History of the Free Methodist Church of North America

Volume II

By Wilson T. Hogue

Chapter 7

DEVELOPMENTS IN THE MIDDLE WEST AND SOUTHWEST

 

The Illinois Conference is the center from which Free Methodism spread not only eastward into Michigan, but also into the Northwest, Middlewest and Southwest portions of the country.

At its first session, in 1861, according to the minutes, the "Western Convention" made the following appointment outside the State of Illinois in the Southwest: "St. Louis Circuit, Joseph Travis,-one to be supplied." The St. Louis Circuit, together with Lebanon, Illinois, was made a district, and Joseph Travis was appointed District Chairman.

Just what the appointment to this field was for the following year is not known, the minutes of the Illinois Conference for that year not being available. Presumably there was no change. But the minutes for 1863 show that J. G. Terrill was appointed preacher in charge at Lebanon, Illinois, and Chairman of the St. Louis district, with James Miller preacher in charge at St. Louis.

The next year the district remained the same, with J. G. Terrill returned as District Chairman, and with C. H. Underwood pastor at St. Louis. In 1865 the St. Louis district embraced the following appointments: Red field Chapel, St. Louis, J. G. Terrill; First Colored Free Methodist Church, William Austin; Lebanon, Illinois, C. H. Lovejoy; Bunker Hill, J. Miller; Mission to Freedmen, J. C. Washburn. J. G. Terrill was still District Chairman.

In 1866 a number of changes had occurred as indicated by the following list of appointments for this region:

St. Louis District, C. H. Lovejoy, Chairman. Redfield Chapel, St. Louis, Mo., and Kansas, C. H. Lovejoy; First Colored Free Methodist Church, St. Louis, W. Austin; Tipton, Mo., J. C. Washburn; North Missouri Mission, J. McCreery; Lebanon, Ill., Levi Kelly; Cairo, to be supplied.

It will be seen from this list of appointments that the work was not only spreading in Missouri, but also extending into Kansas. Accordingly instead of the St. Louis district appearing in the appointments of 1867, we find the "Missouri and Kansas District" named in its stead. This district covered substantially the same territory as did the St. Louis district, with the addition of Lawrence, Kansas, Alma and Versailles, Illinois, and Southern Illinois. The Conference of 1868 appointed nine preachers to this district, and made provision to employ four supplies. C. H. Lovejoy was still Chairman.

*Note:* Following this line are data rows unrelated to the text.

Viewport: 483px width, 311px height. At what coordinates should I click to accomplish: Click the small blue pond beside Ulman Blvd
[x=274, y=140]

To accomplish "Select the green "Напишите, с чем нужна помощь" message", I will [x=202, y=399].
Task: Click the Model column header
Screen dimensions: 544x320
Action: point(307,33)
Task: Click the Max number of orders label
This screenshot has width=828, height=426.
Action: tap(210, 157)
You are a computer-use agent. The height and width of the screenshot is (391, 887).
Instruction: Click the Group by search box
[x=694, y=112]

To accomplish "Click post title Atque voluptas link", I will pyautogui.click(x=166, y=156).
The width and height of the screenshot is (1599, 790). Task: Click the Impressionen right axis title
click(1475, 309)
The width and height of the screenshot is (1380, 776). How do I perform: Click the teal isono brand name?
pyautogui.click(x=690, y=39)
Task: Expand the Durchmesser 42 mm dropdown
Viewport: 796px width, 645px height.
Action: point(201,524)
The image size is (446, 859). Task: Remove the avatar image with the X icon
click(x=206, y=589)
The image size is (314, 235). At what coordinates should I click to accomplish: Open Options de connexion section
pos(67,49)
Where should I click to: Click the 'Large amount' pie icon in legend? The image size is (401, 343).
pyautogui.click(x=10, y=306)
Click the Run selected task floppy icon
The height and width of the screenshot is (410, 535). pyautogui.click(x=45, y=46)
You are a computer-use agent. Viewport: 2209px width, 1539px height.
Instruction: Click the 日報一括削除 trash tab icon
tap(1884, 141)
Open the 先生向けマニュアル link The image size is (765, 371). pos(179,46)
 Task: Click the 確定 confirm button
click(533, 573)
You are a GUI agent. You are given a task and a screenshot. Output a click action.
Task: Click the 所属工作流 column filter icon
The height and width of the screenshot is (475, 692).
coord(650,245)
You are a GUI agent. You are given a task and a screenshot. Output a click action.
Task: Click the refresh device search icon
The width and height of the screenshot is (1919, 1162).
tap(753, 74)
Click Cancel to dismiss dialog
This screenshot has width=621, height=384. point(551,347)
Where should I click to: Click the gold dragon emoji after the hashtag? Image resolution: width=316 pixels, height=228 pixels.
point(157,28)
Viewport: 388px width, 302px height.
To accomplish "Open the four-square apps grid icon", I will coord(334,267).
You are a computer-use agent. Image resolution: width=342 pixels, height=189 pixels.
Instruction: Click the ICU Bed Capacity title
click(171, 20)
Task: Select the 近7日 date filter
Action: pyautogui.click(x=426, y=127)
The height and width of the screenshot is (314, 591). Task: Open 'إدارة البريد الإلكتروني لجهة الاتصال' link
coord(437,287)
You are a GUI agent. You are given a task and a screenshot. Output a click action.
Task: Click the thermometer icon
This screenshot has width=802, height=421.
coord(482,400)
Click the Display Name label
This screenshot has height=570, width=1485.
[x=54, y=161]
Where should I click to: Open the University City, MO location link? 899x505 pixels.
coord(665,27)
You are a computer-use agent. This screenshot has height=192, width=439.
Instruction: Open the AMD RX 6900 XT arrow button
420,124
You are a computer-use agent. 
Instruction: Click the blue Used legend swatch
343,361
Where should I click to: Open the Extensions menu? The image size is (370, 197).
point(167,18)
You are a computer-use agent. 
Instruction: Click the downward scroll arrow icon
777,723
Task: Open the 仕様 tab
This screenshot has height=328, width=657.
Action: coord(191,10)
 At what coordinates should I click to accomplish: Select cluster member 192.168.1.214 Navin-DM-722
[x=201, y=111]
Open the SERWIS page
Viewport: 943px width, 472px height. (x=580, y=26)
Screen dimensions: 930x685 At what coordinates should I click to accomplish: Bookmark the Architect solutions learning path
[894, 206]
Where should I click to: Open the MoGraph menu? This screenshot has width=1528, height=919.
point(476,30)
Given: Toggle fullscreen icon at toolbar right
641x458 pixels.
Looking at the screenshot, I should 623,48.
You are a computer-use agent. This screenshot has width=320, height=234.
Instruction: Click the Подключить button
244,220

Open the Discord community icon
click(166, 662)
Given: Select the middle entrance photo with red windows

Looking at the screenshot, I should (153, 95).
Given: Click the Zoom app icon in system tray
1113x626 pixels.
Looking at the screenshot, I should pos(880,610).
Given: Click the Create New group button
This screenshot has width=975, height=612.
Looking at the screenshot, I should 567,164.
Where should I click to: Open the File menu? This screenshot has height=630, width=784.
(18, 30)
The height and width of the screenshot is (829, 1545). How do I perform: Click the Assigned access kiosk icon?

At this Conference provisional action appears to have been taken looking toward the formation of a Kansas and Missouri Conference the following spring or summer. In connection with a camp-meeting which began June 16, such an organization was effected, undoubtedly in good faith, but which was subsequently declared irregular and illegal. The Rev. James Mathews, who was then laboring in Kansas, reported the proceedings in the Free Methodist of July 22, 1869, as follows:

At the fall Conference the matter of forming a Kansas and Missouri Conference was discussed, and left to Brother Lovejoy to decide, so that, if in his judgment it was thought best to form one, it might be done in the spring or summer. The work spread over an extensive territory; calls were multiplying from the West; * * * and it seemed best to organize. Delegates were, therefore, elected in proper form, and came up to the camp-meeting, and on Saturday the preachers and delegates were called to order. In the absence of the General Superintendent, we proceeded according to Discipline, to elect a President. James Mathews was elected.

Eight preachers in full connection gave in their names and were recorded, as follows: C. H. Lovejoy, W. H. Neal, J. C. Washburn, Harry Mathews, W. N. Hanby, N. E. Parks, James Mathews, P. Lynch. An equal number of lay delegates were also admitted on their credentials.  Joseph McCreery was readmitted to the regular ministry, presumably on a Certificate of Location. Four preachers were admitted on trial, making a total of fifteen preachers.  Six were elected and ordained Elders, and one was elected and ordained Deacon. The usual routine business was transacted, and the season was reported as "a time of refreshing from the presence of the Lord."

The Conference was made to embrace four districts-the St. Louis, tile Northern Kansas and Nebraska, the Southern Kansas and Missouri, and the California.  Joseph McCreery, C. H. Lovejoy, and James Mathews were elected District Chairmen, and the Chairmanship of the California district was left to be supplied.  This latter district had but one appointment-Placerville, which was assigned to W. D. Bishop. Sixteen circuits were embraced in the Conference territory.  Tile Conference adjourned to meet again on the first Wednesday in March, 1870.

The minutes of the Illinois Conference for 1869 contain the following: "It was decided[1] that the organization of the Kansas and Missouri Conference was invalid; and the Conference ordered the appointments to be made so as not to conflict with those made at their June meeting." Then in the list of appointments occurs the following: "Kansas District (as arranged at their June meeting)."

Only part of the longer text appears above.